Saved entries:
:::

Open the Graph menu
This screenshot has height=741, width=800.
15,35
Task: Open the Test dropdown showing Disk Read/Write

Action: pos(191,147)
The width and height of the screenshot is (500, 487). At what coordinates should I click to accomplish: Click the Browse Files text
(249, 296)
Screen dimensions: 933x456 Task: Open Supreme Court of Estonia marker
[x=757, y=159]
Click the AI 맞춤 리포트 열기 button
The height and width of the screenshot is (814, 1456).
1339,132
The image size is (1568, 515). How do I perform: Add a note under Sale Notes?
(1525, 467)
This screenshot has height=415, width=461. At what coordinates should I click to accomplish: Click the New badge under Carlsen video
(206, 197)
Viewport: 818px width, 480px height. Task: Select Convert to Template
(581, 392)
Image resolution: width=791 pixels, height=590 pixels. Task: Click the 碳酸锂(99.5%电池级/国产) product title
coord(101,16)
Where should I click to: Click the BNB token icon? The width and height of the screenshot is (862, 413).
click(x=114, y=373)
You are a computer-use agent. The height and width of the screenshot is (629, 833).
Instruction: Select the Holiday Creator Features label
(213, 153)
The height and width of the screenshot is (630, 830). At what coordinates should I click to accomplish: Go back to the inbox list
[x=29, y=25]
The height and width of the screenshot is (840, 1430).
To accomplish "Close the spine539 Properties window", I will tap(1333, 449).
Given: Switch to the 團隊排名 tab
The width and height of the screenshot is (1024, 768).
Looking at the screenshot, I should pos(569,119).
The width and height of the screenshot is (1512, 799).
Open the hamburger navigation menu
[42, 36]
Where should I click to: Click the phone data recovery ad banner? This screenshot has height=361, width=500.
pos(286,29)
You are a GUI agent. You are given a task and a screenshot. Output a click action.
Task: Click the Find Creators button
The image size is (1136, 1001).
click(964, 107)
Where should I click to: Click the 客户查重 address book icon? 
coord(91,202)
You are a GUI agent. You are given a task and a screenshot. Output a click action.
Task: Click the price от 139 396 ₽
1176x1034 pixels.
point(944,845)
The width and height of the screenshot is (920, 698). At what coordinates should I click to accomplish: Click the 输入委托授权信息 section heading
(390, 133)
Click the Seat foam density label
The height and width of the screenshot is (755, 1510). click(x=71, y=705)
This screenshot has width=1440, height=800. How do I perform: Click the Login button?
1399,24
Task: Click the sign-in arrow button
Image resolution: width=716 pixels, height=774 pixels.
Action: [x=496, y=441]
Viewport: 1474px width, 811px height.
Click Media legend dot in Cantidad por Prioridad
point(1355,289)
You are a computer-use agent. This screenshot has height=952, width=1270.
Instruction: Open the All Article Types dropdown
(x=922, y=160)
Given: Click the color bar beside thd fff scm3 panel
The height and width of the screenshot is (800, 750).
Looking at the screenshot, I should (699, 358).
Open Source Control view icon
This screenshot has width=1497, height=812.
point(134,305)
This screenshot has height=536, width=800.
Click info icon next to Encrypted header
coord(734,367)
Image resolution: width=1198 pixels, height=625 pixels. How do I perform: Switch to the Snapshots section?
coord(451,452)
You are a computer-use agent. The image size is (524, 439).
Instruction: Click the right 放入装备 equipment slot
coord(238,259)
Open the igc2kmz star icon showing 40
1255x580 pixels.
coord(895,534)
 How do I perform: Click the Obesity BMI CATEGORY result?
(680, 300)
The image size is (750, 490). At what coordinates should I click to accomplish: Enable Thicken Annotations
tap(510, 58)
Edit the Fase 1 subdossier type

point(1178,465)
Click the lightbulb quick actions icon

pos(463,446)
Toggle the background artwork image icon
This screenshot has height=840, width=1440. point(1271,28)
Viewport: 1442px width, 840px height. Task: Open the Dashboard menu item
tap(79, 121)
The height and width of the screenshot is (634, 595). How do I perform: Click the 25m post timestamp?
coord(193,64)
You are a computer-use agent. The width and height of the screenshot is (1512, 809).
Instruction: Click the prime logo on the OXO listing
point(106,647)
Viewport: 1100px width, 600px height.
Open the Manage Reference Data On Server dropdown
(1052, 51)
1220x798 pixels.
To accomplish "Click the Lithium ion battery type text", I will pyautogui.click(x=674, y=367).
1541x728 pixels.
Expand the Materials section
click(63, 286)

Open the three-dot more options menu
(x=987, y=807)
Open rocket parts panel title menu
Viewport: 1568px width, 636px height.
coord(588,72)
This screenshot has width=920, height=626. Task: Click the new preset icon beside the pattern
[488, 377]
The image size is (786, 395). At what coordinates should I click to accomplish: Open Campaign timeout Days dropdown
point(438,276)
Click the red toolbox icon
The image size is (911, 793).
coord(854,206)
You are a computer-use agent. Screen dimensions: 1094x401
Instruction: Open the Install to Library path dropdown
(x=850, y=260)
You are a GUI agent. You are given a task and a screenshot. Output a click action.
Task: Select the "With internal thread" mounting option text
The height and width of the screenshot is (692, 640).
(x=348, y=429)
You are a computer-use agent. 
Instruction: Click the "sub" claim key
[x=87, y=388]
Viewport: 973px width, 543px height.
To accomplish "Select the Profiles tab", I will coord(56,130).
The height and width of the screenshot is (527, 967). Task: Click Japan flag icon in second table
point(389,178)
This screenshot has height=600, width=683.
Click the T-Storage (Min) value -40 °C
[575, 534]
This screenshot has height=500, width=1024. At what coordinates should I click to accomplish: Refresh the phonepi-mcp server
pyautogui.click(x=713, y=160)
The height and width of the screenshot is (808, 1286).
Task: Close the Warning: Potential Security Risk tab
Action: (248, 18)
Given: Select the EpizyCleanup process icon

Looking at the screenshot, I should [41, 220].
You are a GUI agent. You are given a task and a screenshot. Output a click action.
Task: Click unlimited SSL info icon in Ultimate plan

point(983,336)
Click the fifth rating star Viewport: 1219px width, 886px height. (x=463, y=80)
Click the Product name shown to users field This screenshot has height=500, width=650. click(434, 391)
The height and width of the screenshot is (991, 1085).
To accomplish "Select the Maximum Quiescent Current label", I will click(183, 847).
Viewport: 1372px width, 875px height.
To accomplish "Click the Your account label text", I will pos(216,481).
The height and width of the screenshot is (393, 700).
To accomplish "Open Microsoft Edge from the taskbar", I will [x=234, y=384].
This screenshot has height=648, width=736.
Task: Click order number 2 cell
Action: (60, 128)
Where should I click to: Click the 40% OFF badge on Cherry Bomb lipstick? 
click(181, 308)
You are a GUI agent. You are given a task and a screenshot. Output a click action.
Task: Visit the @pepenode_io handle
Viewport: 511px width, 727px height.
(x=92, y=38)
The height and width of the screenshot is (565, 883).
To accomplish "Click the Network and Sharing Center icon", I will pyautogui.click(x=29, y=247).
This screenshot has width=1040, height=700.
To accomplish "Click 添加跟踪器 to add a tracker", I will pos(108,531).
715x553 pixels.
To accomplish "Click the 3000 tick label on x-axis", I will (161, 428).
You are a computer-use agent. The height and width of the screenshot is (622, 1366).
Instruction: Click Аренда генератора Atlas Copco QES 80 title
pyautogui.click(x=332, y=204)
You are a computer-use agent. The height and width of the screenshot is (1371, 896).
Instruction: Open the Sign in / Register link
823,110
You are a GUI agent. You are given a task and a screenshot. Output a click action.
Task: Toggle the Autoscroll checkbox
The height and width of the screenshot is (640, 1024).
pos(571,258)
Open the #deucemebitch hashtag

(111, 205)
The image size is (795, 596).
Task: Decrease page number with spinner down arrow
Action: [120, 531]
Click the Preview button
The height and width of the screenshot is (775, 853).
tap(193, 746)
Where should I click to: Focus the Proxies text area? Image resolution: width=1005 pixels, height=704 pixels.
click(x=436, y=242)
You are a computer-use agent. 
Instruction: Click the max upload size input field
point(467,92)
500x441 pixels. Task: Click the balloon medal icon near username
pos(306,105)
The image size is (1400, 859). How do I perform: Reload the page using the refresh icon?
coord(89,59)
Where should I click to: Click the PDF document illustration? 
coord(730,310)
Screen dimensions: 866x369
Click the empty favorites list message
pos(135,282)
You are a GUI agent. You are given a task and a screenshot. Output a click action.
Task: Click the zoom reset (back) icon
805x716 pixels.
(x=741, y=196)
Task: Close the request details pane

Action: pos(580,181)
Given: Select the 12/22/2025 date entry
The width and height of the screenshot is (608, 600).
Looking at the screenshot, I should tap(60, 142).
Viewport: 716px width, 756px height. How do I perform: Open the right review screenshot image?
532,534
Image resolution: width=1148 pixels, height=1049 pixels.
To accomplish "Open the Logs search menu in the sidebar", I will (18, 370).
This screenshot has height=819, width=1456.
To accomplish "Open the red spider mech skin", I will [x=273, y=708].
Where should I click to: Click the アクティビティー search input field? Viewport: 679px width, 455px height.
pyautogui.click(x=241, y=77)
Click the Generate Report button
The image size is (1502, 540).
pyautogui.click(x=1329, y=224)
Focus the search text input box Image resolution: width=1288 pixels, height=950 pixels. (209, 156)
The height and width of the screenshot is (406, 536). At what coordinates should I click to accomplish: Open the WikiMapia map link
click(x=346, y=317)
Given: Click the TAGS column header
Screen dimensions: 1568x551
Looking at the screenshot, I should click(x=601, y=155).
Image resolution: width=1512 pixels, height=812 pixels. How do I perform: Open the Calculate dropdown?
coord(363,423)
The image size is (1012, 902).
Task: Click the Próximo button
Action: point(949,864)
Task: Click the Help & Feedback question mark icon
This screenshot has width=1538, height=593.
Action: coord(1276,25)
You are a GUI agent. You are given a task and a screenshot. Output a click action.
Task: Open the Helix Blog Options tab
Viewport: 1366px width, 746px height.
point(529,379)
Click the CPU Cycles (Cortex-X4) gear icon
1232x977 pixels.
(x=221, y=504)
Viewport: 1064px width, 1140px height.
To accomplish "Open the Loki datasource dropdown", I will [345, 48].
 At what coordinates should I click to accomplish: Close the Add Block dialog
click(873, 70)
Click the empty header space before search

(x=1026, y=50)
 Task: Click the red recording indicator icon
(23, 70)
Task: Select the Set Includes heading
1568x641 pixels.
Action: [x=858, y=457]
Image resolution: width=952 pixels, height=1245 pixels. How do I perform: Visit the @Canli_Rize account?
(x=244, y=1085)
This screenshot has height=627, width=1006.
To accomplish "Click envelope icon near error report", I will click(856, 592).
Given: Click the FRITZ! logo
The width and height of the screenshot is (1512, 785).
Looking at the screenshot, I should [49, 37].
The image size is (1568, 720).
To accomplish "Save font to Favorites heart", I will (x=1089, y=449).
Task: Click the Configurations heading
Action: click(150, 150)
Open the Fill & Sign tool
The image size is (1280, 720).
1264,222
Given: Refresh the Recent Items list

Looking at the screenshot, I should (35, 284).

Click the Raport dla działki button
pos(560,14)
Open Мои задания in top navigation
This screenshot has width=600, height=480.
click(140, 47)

:::

→ **Your objective**:
Would you tally the lines above holding "computer" and reply with the total alone?

→ **Output of the exercise**:
9